In response to queries from The Straits Times, a SingPost spokesman said on Tuesday that the company intends to complete the strategic review within the current financial year ending March 31, 2024.
SingPost revealed that it is embarking on a strategic review of its operations when it announced its results for the previous financial year in May.
At that time, the group’s post and parcel unit had reported its first-ever annual loss in the financial year ending March 31.

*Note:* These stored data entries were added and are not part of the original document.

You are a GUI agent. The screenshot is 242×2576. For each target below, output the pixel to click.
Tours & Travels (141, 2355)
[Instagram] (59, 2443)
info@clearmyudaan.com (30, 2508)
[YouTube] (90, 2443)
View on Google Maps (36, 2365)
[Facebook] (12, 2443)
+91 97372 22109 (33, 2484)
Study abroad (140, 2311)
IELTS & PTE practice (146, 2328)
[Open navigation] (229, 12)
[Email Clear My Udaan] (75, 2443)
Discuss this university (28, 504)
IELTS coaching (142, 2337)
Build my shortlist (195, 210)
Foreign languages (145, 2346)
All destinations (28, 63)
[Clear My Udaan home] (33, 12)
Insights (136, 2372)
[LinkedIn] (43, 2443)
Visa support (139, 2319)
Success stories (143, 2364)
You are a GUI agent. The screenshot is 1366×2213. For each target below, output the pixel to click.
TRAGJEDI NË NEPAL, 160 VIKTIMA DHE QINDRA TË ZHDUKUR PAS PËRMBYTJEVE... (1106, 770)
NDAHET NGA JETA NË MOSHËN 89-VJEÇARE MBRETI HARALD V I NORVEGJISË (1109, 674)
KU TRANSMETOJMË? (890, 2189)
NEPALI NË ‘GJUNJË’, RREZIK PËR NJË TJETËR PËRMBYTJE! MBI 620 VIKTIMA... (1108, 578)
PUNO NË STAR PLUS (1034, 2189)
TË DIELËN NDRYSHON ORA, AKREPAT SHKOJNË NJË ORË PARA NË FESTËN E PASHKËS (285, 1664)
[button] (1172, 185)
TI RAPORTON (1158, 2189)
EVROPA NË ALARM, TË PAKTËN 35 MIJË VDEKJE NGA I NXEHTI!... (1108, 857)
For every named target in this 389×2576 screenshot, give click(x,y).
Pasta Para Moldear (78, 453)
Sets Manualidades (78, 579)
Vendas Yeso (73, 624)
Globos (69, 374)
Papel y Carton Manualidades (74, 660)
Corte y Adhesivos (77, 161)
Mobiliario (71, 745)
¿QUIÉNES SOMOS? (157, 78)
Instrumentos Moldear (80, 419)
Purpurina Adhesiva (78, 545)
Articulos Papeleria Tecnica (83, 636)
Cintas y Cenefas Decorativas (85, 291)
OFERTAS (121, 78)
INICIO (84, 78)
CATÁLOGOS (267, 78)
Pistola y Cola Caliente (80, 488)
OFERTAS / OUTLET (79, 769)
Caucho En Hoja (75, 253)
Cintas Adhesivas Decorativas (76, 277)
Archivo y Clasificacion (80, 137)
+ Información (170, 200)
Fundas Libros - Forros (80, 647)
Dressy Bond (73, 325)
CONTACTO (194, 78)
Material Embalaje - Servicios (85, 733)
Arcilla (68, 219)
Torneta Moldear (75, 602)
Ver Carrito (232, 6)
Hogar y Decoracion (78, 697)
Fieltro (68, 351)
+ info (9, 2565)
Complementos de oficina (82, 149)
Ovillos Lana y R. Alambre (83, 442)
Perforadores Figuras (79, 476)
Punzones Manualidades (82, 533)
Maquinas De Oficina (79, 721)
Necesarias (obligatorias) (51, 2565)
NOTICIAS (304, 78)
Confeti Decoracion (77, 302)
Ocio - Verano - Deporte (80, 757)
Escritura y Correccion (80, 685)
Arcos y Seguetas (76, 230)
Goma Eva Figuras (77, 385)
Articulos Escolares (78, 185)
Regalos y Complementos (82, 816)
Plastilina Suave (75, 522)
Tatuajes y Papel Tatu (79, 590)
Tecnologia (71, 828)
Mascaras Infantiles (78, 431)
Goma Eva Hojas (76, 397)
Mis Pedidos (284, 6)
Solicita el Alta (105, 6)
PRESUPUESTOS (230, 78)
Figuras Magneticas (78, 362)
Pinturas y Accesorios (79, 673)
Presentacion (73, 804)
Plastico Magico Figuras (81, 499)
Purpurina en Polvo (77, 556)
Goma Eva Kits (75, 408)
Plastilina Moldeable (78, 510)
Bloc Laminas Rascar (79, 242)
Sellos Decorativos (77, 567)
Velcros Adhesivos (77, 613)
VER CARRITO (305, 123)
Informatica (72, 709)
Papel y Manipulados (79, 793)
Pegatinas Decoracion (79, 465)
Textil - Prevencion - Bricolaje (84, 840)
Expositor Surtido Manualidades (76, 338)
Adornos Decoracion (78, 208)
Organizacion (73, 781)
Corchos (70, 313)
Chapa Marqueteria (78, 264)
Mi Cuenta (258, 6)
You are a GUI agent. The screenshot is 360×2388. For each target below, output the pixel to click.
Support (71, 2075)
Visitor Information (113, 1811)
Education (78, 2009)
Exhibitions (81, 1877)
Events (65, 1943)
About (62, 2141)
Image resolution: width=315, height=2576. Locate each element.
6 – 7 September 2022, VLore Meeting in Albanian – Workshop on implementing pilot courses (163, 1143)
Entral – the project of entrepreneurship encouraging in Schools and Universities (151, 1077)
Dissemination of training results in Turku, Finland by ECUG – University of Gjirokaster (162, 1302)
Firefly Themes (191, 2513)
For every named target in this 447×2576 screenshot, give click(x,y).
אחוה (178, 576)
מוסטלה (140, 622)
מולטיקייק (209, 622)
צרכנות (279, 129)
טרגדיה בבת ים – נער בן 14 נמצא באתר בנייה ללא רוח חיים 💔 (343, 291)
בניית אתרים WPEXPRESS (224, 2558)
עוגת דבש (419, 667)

There had been a sharp drop in domestic letter volumes since the pandemic and the downward trend was expected to continue well into the future, SingPost said.
On the flip side, the group’s Australian and international divisions had grown significantly to account for 86 per cent of SingPost’s overall revenue.
This shift in the revenue mix had prompted SingPost’s management to review its business segments to see if they still fit into the group’s goal of becoming a global logistics player, and not just a Singapore-only postal services company.
News of the re-evaluation had resulted in some speculation over the future of SingPost’s ailing mail delivery business in the wake of the review.
On July 5, however, the government said that it would consider allowing SingPost to raise postage rates to “better reflect the cost of the letter mail business”.
The group said subsequently that it would work with the Infocomm Media Development Authority (IMDA) to review its costs and operating model, as well as work “towards a framework for long-term sustainability and commercial viability of the domestic postal service”.
Since then, SingPost shares have climbed almost 7.7 per cent to close at 49 cents on Tuesday, their highest levels in nearly eight weeks.
Meanwhile, the national postal service provider said in a statement on Monday that the review would focus on transitioning the group into a logistics business in due course.
As part of this process, it would identify potential businesses or assets that are non-core or those that are not expected to earn a return above their cost of capital.
This could lead to possible divestments and capital would be recycled to support further investments in the logistics operations, the group said.
The review would also look at how the group could optimise its balance sheet, enhance shareholder returns, and ensure that the group’s structure would allow its underlying businesses to be “appropriately valued”.